A cast of actors contracted mainly from the D-list complements a hackneyed plot. Shame on scriptwriter David Loucka for laying an egg on this one, but it doesn’t equate to the hilarious portrayals of Elissa’s stoner emo-friend, the concerned cop or Ryan himself. Elissa’s friend optimizes her small amount of screen time with juvenile eye-rolling and a gaping mouth. The cop’s only motivation to help out mommy is to hop inside her pants — as a result, his empathic eyebrow-raising and constant consoling makes us sick.

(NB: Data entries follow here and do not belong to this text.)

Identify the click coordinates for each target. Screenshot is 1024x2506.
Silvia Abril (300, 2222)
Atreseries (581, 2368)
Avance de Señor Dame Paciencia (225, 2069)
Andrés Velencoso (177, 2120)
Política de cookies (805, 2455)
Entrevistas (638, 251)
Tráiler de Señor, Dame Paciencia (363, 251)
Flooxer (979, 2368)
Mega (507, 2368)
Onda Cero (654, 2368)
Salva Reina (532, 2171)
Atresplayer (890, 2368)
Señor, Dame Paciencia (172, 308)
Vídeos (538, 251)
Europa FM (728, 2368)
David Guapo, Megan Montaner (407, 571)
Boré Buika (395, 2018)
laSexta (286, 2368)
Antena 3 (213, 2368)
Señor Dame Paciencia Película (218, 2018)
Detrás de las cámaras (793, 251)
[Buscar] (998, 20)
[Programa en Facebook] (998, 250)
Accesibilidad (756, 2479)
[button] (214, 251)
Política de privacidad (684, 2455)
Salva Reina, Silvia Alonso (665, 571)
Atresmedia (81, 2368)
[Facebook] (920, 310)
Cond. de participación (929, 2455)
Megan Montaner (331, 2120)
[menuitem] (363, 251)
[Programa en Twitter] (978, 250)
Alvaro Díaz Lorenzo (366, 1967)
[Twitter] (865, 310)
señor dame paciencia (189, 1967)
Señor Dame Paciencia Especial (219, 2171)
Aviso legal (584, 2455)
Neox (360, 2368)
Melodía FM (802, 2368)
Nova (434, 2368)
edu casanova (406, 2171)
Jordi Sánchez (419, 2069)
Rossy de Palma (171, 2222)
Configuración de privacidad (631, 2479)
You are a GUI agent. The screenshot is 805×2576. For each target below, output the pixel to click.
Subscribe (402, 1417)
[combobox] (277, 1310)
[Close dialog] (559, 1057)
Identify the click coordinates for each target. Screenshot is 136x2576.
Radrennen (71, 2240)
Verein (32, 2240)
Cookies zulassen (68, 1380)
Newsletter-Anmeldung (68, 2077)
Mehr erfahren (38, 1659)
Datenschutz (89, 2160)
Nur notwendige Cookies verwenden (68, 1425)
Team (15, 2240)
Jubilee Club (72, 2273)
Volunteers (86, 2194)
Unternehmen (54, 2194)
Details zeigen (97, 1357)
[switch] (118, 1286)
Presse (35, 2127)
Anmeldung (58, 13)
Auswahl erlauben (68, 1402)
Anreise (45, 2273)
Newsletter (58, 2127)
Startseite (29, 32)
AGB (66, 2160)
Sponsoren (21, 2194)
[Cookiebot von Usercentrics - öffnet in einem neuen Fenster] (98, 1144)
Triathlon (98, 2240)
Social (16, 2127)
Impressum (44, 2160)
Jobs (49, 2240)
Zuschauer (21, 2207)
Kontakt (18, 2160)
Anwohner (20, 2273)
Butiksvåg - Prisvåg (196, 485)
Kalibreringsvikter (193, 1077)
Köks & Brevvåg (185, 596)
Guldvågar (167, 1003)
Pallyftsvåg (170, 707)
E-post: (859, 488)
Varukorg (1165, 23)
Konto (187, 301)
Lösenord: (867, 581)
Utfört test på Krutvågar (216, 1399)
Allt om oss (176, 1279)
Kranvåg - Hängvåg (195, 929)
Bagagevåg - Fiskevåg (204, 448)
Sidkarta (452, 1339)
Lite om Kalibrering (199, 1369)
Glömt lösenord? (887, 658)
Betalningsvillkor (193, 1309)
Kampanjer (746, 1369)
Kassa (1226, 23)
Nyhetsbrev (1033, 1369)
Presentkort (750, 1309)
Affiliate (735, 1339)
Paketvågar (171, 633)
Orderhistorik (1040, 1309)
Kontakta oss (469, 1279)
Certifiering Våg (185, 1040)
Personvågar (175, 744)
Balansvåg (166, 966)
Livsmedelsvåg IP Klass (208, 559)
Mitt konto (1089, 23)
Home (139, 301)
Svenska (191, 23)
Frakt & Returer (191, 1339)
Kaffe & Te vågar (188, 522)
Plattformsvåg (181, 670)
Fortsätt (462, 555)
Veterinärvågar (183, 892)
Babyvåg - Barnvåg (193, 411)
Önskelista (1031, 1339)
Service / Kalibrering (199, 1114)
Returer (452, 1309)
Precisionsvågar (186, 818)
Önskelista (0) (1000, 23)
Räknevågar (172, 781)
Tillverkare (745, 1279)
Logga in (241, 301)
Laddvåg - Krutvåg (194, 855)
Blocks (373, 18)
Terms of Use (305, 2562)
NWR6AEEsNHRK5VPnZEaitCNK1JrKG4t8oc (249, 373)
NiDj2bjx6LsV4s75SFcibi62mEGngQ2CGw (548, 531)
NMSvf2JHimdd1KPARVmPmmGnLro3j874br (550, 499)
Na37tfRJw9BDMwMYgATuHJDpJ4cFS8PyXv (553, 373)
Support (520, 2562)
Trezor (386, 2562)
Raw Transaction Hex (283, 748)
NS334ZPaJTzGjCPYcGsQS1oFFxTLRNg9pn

From Ryan’s introduction, he’s painted as a taciturn, sweethearted softie with a dark past. Throughout, he holds true to his two-word-maximum response template. Ryan has exactly one not-depressing line: “Thank you for dinner.” The rest, from start to finish, relates to his slaughtered family, his passion for writing at 4 a.m., or how his mom was a crack whore. He’s the kid who got picked on in high school for being “weird.” Unfortunately, in this case, the bullies aren’t reprehensible.
“House” speaks poorly on behalf of all movies, but probably speaks fairly on behalf of movies of its kind — you know, the shitty horror flicks that only draw audiences because of a topless co-ed scene or two. Had the studios decided to spin “House” as a comedic offering, it would’ve shined by leaps and bounds. It has all the makings: a mysterious McDreamy, painfully stupid surrounding characters and a rebellious heroine. Dave Chappelle may have slept through auditions, but boy — he would’ve made quite a splash in this.